— Действительно, нервы? — спросил профессор Дюма доктора, когда они вышли из «Корбей».
— Грудная жаба. Первая повестка.
Они долго молчали, обоим было жалко госпожу Лансье, и оба были в том возрасте, когда смерть легка на помине. Да и сцена за ужином их расстроила, от Марселины они невольно перенеслись мыслями к Франции.
Трудно сказать, на чем покоилась дружба этих двух людей; они не походили друг на друга и не подходили друг другу. Дюма был крупным ученым, а доктор Морило заурядным районным врачом, который не гнался за медицинскими новинками, твердо знал, что его возможности ограниченны, и к науке относился, как к тяжелому ремеслу. Дюма можно было назвать жизнерадостным энтузиастом, Морило же над всем посмеивался, не верил ни в открытия, ни в реформы, говорил: «Чем больше все меняется, тем больше все остается по-прежнему». И все же они нравились друг другу. Холостяк Дюма у доктора чувствовал себя, как дома. В свое время он каждое воскресенье возил на спине сыновей Морило — Пьера и Рене. Давно это было.
— От Рене вчера пришло длинное письмо, — сказал доктор. — Он на линии Мажино. Острит: «у нас здесь такое состояние, как будто мы воюем сто лет и жаждем мира — похмелье, а выпивки-то не было…» Говорят, что в апреле призовут Пьера. Если, конечно, эта музыка затянется…
Они снова шли и молча думали о том же.
Морило, наконец, заговорил:
— Ужасно глупо вышло… Но кто мог подумать?.. Я так и не понял, откуда они знают Руа. А если разобраться, то ничего нет удивительного — теперь если кого-нибудь назначают, значит, или круглый дурак, или настоящий подлец. Может быть, Марселина права — шпион… Как же вы хотите воевать при таких условиях?..
Дюма ни спорил, ни соглашался. Они медленно шли в темноте, ногами недоверчиво проверяя тротуары.
— Ничего, выкарабкаемся, — вдруг прорычал Дюма.

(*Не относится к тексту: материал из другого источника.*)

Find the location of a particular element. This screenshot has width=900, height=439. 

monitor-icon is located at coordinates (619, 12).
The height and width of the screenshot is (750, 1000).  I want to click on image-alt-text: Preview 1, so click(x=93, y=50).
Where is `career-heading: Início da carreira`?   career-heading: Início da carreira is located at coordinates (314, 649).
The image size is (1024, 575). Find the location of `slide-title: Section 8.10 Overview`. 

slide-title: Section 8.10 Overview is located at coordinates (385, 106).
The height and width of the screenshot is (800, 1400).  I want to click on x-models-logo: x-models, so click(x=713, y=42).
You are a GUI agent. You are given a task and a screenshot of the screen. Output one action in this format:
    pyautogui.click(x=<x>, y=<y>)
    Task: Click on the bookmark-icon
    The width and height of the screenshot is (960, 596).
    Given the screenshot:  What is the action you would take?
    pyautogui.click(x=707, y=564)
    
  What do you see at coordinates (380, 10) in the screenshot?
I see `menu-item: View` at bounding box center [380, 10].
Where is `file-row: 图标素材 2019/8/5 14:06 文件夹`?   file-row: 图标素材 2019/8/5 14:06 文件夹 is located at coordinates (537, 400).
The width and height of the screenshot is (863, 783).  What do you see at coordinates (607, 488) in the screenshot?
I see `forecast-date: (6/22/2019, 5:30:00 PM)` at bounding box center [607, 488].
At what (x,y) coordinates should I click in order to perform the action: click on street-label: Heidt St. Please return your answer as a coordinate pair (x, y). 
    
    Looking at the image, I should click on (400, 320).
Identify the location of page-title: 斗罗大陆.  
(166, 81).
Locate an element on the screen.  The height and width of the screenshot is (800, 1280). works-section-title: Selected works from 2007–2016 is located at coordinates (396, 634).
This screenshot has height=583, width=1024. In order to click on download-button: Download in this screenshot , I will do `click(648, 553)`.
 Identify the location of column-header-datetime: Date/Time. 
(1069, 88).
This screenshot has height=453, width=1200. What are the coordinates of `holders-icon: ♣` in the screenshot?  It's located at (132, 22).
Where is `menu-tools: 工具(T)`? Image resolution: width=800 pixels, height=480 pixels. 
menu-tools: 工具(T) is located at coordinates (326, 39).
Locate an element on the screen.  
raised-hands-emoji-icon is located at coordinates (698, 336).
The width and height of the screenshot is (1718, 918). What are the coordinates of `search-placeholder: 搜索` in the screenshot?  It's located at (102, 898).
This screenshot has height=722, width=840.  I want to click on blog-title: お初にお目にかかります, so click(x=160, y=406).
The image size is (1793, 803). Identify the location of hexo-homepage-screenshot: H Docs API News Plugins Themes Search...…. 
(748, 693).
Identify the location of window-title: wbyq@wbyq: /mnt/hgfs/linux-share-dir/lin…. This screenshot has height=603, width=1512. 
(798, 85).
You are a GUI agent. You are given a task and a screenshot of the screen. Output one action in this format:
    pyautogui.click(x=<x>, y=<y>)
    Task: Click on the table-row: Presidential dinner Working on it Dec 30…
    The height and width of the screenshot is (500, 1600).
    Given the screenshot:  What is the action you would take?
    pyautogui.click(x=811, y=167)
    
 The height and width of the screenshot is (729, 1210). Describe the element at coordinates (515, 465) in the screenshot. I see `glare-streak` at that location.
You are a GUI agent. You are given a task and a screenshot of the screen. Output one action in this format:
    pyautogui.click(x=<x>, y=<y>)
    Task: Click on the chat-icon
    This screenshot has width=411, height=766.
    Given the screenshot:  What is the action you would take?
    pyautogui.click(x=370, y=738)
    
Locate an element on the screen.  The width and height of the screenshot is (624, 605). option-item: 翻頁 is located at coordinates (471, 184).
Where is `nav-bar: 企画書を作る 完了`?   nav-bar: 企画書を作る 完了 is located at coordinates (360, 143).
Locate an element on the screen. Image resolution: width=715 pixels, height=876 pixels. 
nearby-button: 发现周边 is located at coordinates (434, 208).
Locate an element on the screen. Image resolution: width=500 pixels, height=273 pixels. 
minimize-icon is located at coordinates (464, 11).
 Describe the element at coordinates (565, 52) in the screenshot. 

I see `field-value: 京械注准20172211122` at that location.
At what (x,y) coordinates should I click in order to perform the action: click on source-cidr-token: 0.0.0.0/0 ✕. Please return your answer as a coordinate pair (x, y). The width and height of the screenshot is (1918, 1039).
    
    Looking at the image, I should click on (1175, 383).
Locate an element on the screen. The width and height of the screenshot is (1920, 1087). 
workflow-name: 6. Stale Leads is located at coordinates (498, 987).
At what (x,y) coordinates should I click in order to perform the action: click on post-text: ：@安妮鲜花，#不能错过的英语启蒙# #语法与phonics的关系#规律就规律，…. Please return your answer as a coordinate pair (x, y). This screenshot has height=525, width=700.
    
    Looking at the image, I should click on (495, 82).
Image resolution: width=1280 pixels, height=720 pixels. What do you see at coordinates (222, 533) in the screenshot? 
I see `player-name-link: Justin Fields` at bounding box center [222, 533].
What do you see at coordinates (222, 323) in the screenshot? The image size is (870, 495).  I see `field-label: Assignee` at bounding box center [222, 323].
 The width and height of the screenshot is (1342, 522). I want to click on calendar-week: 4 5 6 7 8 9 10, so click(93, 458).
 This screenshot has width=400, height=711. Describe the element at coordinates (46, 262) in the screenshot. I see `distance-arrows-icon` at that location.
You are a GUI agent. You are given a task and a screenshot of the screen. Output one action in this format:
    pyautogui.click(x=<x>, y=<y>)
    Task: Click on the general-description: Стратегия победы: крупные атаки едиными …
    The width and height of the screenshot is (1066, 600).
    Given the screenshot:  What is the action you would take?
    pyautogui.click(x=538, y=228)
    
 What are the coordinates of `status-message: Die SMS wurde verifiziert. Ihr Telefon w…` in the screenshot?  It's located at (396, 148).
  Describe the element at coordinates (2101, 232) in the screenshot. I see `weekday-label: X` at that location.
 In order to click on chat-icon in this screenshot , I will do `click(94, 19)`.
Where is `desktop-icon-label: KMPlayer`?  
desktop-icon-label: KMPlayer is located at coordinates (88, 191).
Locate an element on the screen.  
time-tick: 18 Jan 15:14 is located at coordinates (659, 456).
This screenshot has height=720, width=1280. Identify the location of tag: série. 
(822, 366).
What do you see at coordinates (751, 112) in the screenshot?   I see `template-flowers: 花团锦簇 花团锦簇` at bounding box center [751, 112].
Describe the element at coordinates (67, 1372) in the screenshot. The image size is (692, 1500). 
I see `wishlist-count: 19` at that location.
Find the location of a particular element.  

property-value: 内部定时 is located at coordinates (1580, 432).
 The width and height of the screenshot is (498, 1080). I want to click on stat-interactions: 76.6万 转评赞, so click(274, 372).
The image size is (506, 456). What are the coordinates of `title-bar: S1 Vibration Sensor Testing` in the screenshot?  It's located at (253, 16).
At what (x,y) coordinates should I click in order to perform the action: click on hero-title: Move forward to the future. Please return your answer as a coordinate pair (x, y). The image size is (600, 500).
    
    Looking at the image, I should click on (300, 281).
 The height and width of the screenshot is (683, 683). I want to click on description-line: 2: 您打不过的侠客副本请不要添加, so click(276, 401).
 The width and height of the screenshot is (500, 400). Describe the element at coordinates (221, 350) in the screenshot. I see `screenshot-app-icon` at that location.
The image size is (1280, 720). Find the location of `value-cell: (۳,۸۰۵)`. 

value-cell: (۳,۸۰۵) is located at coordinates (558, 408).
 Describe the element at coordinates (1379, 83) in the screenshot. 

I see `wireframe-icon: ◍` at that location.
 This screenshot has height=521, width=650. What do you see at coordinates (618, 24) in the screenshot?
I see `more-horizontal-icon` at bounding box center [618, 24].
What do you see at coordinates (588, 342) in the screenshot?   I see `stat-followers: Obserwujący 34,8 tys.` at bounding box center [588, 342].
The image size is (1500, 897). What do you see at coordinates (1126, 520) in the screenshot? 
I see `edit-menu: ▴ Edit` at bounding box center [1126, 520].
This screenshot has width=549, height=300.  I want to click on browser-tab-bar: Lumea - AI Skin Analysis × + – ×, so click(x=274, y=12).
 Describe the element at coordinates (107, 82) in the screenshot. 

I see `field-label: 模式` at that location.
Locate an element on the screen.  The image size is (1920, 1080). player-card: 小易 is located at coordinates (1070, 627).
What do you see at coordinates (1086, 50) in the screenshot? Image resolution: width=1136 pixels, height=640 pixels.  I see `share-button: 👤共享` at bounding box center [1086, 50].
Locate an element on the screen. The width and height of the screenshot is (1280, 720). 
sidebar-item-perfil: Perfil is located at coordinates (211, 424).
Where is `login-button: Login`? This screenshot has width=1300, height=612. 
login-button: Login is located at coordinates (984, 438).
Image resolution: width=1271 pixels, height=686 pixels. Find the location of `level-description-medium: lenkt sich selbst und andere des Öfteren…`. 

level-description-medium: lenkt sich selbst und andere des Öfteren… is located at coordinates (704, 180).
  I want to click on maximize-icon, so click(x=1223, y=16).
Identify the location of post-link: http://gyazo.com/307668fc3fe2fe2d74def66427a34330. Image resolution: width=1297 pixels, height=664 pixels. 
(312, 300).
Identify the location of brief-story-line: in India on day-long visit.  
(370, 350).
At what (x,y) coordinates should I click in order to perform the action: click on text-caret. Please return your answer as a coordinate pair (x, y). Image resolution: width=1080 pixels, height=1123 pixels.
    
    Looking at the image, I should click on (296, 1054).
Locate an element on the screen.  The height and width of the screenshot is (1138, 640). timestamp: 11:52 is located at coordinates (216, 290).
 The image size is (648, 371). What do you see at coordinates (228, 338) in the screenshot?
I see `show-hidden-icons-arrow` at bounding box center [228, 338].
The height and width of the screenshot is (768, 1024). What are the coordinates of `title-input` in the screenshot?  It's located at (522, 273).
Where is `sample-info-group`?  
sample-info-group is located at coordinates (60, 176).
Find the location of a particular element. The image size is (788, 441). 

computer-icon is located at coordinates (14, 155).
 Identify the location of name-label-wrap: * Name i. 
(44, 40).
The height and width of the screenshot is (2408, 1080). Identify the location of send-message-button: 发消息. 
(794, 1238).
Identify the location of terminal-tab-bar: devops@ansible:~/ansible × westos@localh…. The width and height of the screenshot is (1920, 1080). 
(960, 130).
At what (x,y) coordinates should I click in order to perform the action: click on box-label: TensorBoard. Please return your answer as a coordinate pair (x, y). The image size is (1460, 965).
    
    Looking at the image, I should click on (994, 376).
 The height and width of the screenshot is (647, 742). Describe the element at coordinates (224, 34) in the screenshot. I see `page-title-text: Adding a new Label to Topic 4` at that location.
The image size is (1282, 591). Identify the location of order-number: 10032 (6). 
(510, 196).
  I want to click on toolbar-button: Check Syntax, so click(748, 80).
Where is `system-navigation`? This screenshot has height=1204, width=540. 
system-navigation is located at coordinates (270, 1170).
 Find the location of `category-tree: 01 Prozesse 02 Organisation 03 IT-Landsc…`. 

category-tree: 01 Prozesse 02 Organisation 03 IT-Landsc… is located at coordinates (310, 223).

— Сомневаюсь. Франция, слов нет, хороший дом, но никто не хочет его защищать. Вероятно, потому, что никто не чувствует себя хозяином. Позавчера меня вызвали к больному: рабочий с завода Берти, гнойный плеврит. Там был его товарищ. Разговорились. Оба, разумеется, коммунисты или вроде. Вы представить не можете, как они раздражены, не верят ни слову, говорят — все это издевательство, чем кагуляры лучше наци, и так далее. Я с Берти давно не встречался, но убежден, что он предпочитает немцев вот таким соотечественникам. Страна расползлась по ниткам. В общем ничего тут нет удивительного — народы дряхлеют, как люди. Выскочат вперед американцы. Корнеля у них нет, только жевательная резинка, зато чертовски молоды. А мы свой век прожили. Так что хорошего ждать не приходится… Вы говорили, что мы не отдадим Праги, что договоримся с русскими, что Гитлер не посмеет начать… Интересно, когда вы расстанетесь с вашим оптимизмом — без пяти двенадцать или в пять минут первого?